--- START ---

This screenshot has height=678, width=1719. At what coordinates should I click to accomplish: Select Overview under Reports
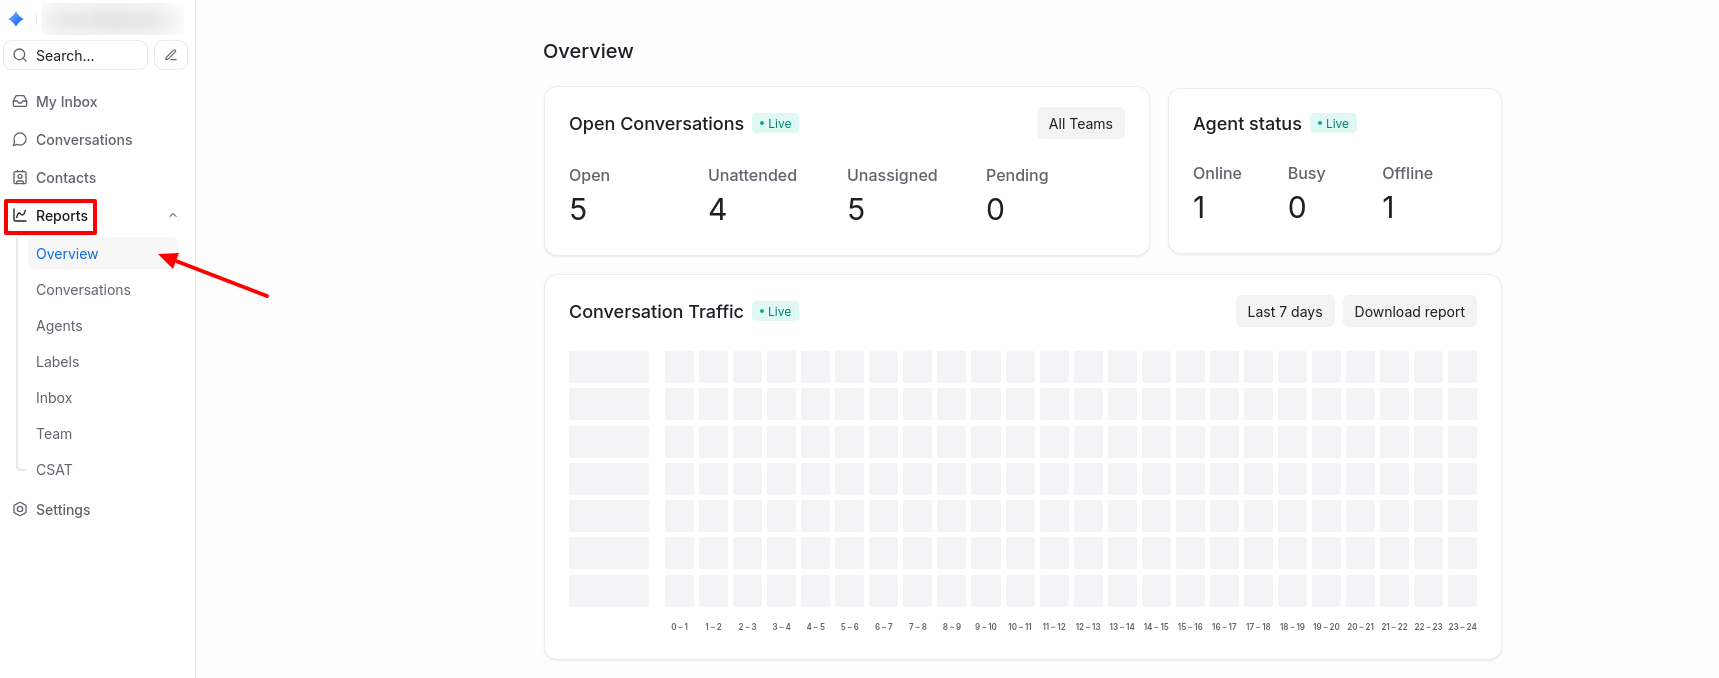[x=67, y=254]
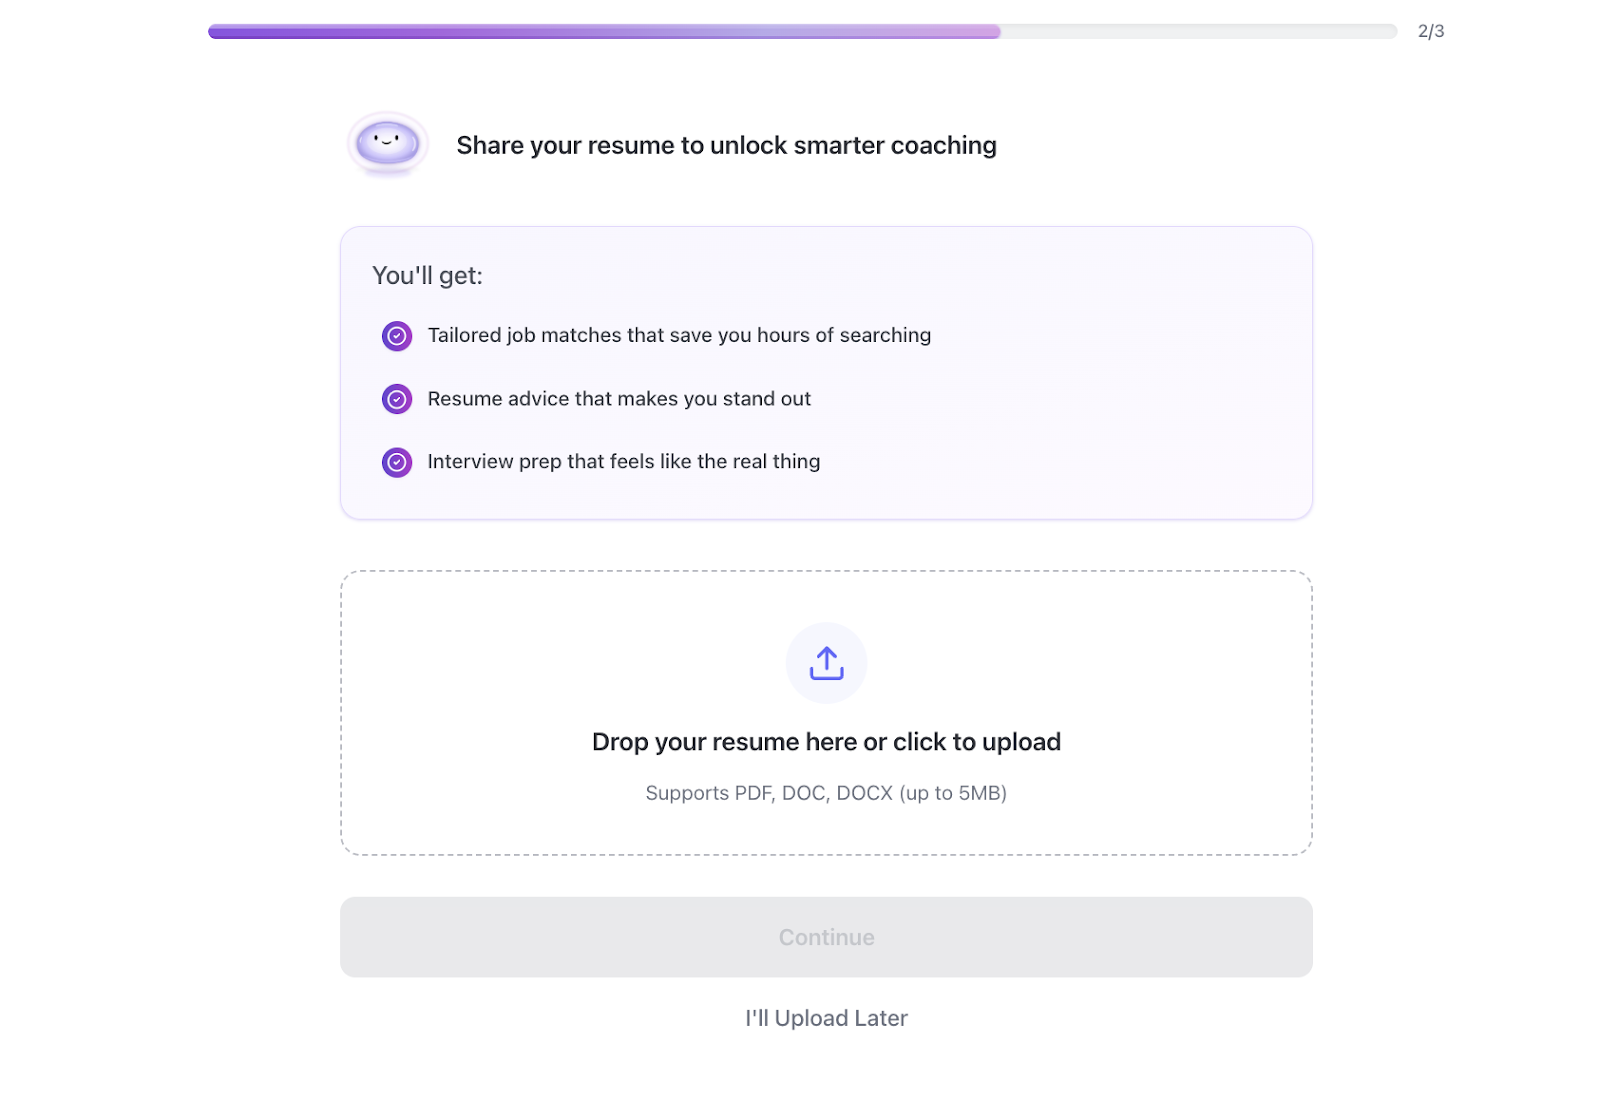Click the heading about unlocking smarter coaching
Image resolution: width=1600 pixels, height=1119 pixels.
[x=727, y=145]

--- END ---

Apart from the pictures, restate all of the listing above exactly.

This screenshot has height=678, width=1719. At what coordinates should I click to accomplish: Select Overview under Reports
[x=67, y=254]
Click the heading about unlocking smarter coaching
Image resolution: width=1600 pixels, height=1119 pixels.
[x=727, y=145]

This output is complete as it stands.